Loup du Mercantour (Ph Rochot)
Le loup était déjà présent dans les années 1930 avant d’être éradiqué, mais il est revenu sur ses anciens territoires comme le Mercantour dans les années 1990, venant d’Italie. Les mesures de protection dont il a bénéficié en Europe durant ces deux dernières décennies lui ont laissé le champ libre. L’exode rural, la reforestation ou encore la prolifération de nouvelles proies ont fait le reste.. Les éleveurs qui crient bien sûr au loup, comme la Fédération du Pastoralisme, déclarent que le chiffre de 500 têtes est largement dépassé en France contrairement à ce que proclame le ministre de l’écologie Nicolas Hulot et qu’il faut augmenter les « prélèvements », comme on dit pudiquement. Autrement dit les abattages… Or d’après les experts, on ne peut pas abattre plus de 10 à 12% des loups présents sur notre territoire. Encore faut-il savoir lesquels. Les conséquences de la mort d’un loup solitaire ne sont pas les mêmes que celles d’un « alpha », un « chef de famille » en quelque sorte.

Troupeaux vulnérables dans la région de l’Eychauda. (Ph Rochot)
Le chiffre des brebis égorgées, dont le seul spectacle révolte et bouleverse les éleveurs est également en augmentation : 12.000 en 2017 alors qu’elles n’étaient que 1400 en l’an 2000. Un carnage qui a coûté quelque 25 millions d’euros d’indemnisation l’an passé aux pouvoirs publics et qui crée surtout un mauvais climat : conflit entre les éleveurs et les autorités locales, les politiques, les visiteurs. Plus d’une voix s’élève aujourd’hui pour modifier les directives qui protègent le loup en Europe. Le député italien Herbert Dorfmann qui soutient les éleveurs se confiait dernièrement au quotidien des Hautes-Alpes « Le Dauphiné » : « Les textes qui protègent l’espèce datent d’une époque où elle frôlait l’extinction. La Convention de Berne a près de 40 ans. Aujourd’hui c’est l’équilibre et la présence humaine dans certaines régions qui sont en jeu »
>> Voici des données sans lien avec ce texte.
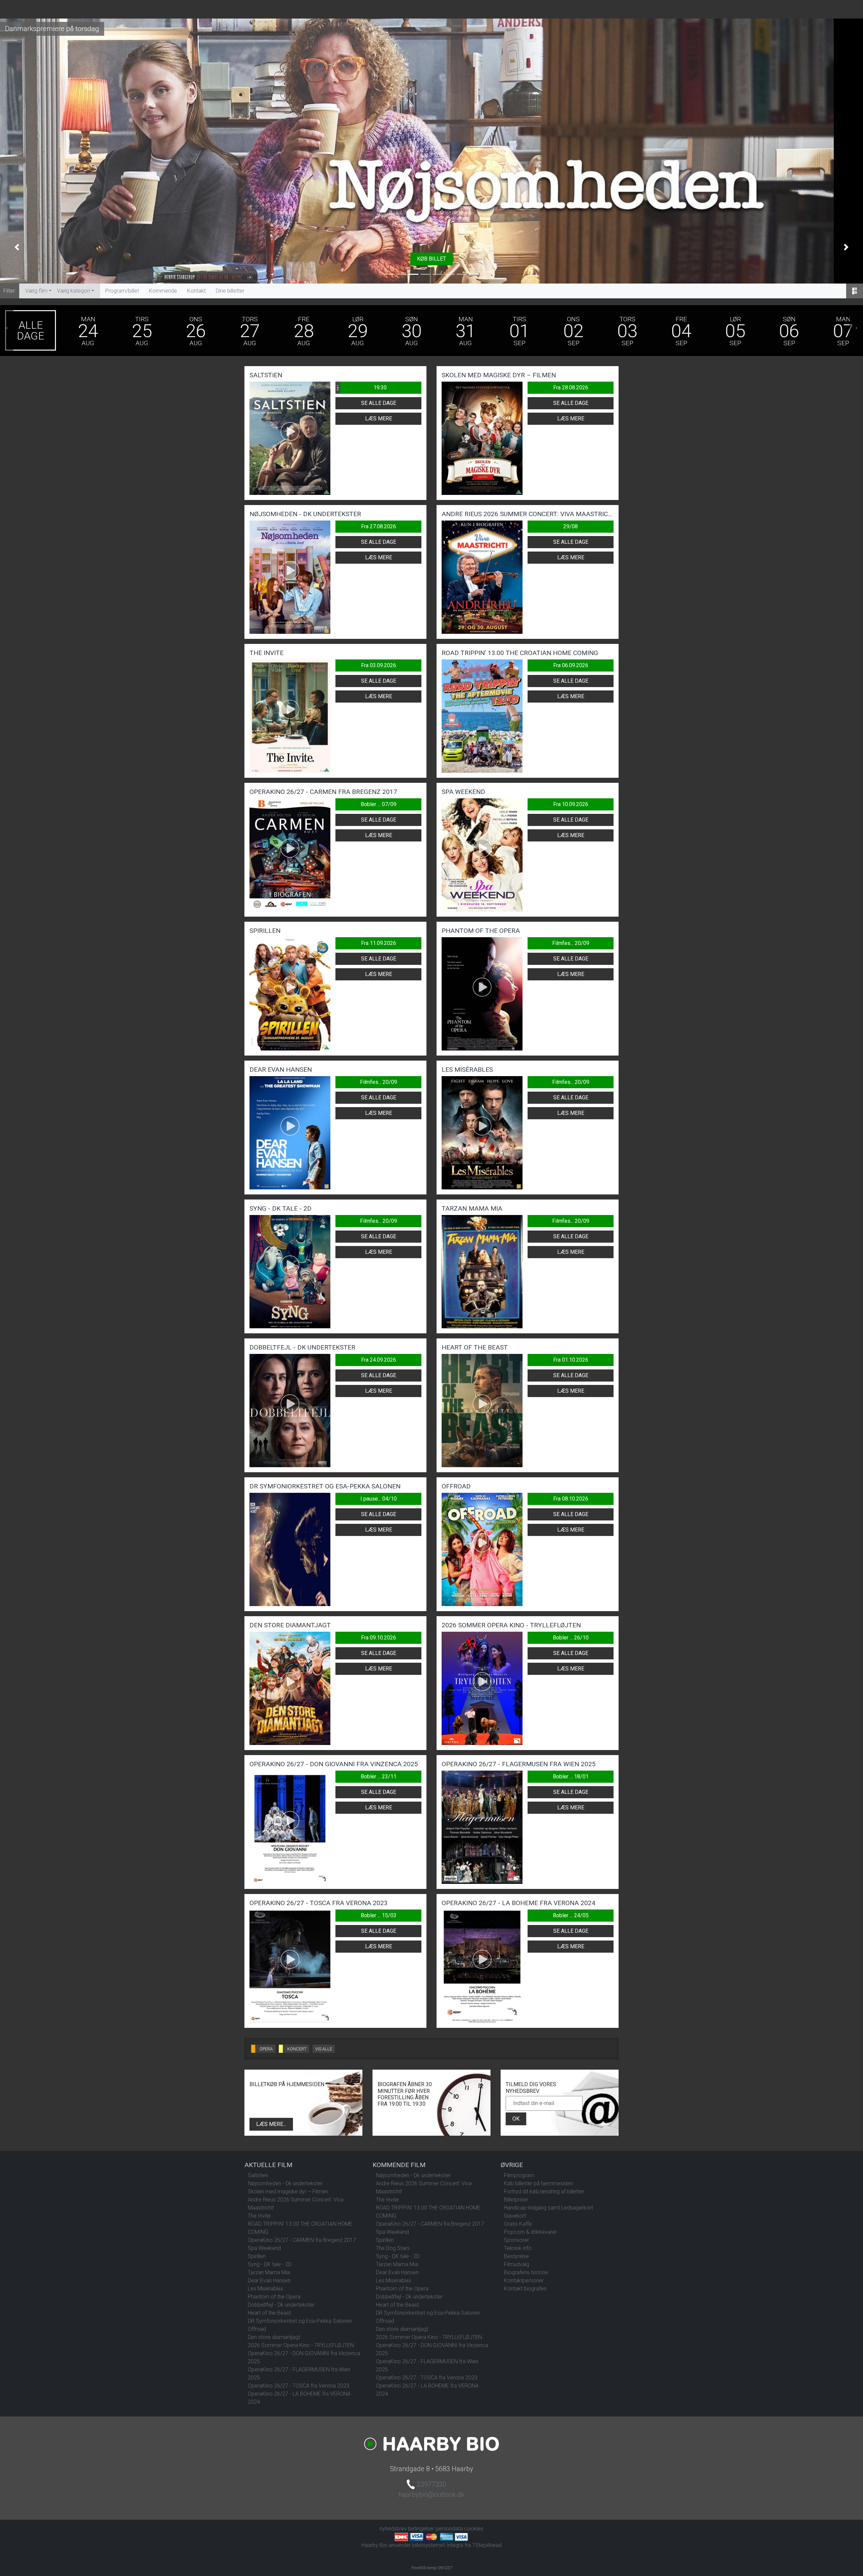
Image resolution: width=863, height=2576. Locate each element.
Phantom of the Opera (274, 2296)
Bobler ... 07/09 (378, 804)
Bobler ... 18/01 (571, 1776)
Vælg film (36, 291)
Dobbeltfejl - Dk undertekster (281, 2305)
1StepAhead (487, 2545)
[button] (17, 247)
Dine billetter (230, 291)
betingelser (421, 2528)
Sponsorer (516, 2240)
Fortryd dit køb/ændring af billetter (544, 2191)
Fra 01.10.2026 (570, 1360)
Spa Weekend (264, 2248)
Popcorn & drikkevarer (530, 2232)
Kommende (163, 291)
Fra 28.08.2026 (570, 387)
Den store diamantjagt (274, 2337)
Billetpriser (516, 2199)
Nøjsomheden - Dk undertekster (285, 2183)
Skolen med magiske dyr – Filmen (288, 2191)
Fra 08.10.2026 (570, 1499)
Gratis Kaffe (518, 2224)
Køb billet (431, 259)
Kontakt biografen (525, 2288)
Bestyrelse (516, 2256)
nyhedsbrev (393, 2528)
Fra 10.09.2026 (570, 804)
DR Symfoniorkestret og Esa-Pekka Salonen (300, 2321)
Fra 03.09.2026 (378, 665)
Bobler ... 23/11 (378, 1776)
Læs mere (378, 418)
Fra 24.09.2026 (378, 1360)
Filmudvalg (516, 2264)
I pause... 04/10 (378, 1499)
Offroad (257, 2329)
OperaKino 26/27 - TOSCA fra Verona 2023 (298, 2385)
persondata (449, 2528)
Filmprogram (519, 2175)
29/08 (570, 526)
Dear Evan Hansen (269, 2280)
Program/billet (122, 291)
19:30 (361, 387)
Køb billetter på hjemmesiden (538, 2183)
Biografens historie (526, 2272)
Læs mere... (271, 2124)
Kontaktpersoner (524, 2280)
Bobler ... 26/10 (571, 1637)
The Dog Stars (393, 2248)
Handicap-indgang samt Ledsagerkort (548, 2207)
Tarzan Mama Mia (269, 2272)
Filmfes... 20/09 (570, 943)
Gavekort (515, 2216)
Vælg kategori (73, 291)
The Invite (259, 2216)
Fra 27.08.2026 (378, 526)
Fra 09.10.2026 (378, 1637)
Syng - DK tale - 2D (270, 2264)
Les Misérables (265, 2288)
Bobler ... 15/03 (378, 1915)
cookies (473, 2528)
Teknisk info (518, 2248)
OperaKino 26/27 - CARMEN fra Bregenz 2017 (302, 2240)
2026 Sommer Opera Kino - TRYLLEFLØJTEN (301, 2345)
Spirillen (257, 2256)
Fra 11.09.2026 (378, 943)
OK (515, 2118)
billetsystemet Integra (437, 2545)
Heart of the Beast (269, 2313)
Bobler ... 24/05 (571, 1915)
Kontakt (196, 291)
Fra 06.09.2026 (570, 665)
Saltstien (258, 2175)
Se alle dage (378, 403)
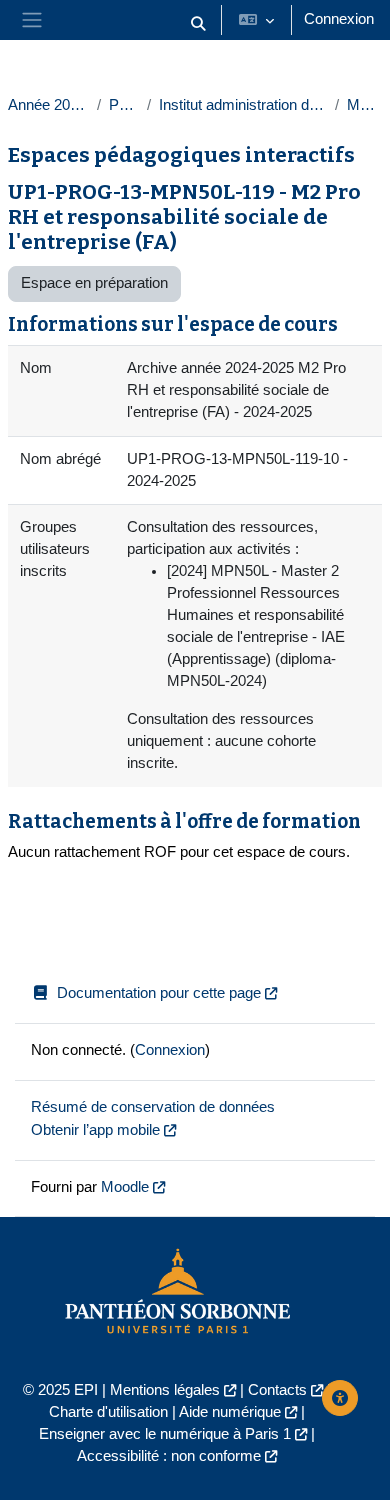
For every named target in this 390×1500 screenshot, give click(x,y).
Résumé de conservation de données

Mise en garde aux randonneurs face au développement de la présence du Patou.
Car comment se protéger du loup ? Mettre plus de barrières, des enclos électriques, des veilles ou simplement des chiens ? Mais pas n’importe lesquels… Le traditionnel chien de berger n’est pas à la hauteur. Ainsi s’est développée la présence dans les Alpes du fameux Patou, chien de berger des Pyrénées difficile à dresser et qui met dans le même sac le loup et le randonneur … Quand on sait qu’il pèse une cinquantaine de kilos, on peut redouter pareille fréquentation. Des montagnards en ont fait l’expérience. Quand un GR longe un parc à moutons, le randonneur n’a pas forcément le réflexe de faire un grand détour. Dans les Pyrénées on l’utilise pour déjouer les attaques d’ours… C’est dire si l’humain ne fait pas le poids face à pareil animal au demeurant intelligent et affectueux quand on sait comment l’aborder.

Chien de garde du Tibet (région du Qinghai) Ph Rochot.
Certains éleveurs parlent à présent de faire venir les fameux chiens tibétains, les « mastifs » d’une efficacité redoutable dans la protection des troupeaux contre les loups. Le « cours » du mastif, très à la mode chez les Chinois il y a quelques années s’est effondré et ces molosses sont même régulièrement envoyés à l’abattoir alors qu’ils pourraient être utiles ailleurs… La polémique à propos de la présence du loup en France n’a pas fini d’alimenter le débat tout comme la présence de l’ours dans les Pyrénées. Un confrère du sud-ouest me confiait il y a quelque temps: « dans les Pyrénées on peut parler de tout, sauf de l’ours ». En viendra t-on à dire : « Dans les Alpes, on peut parler de tout, sauf du loup ».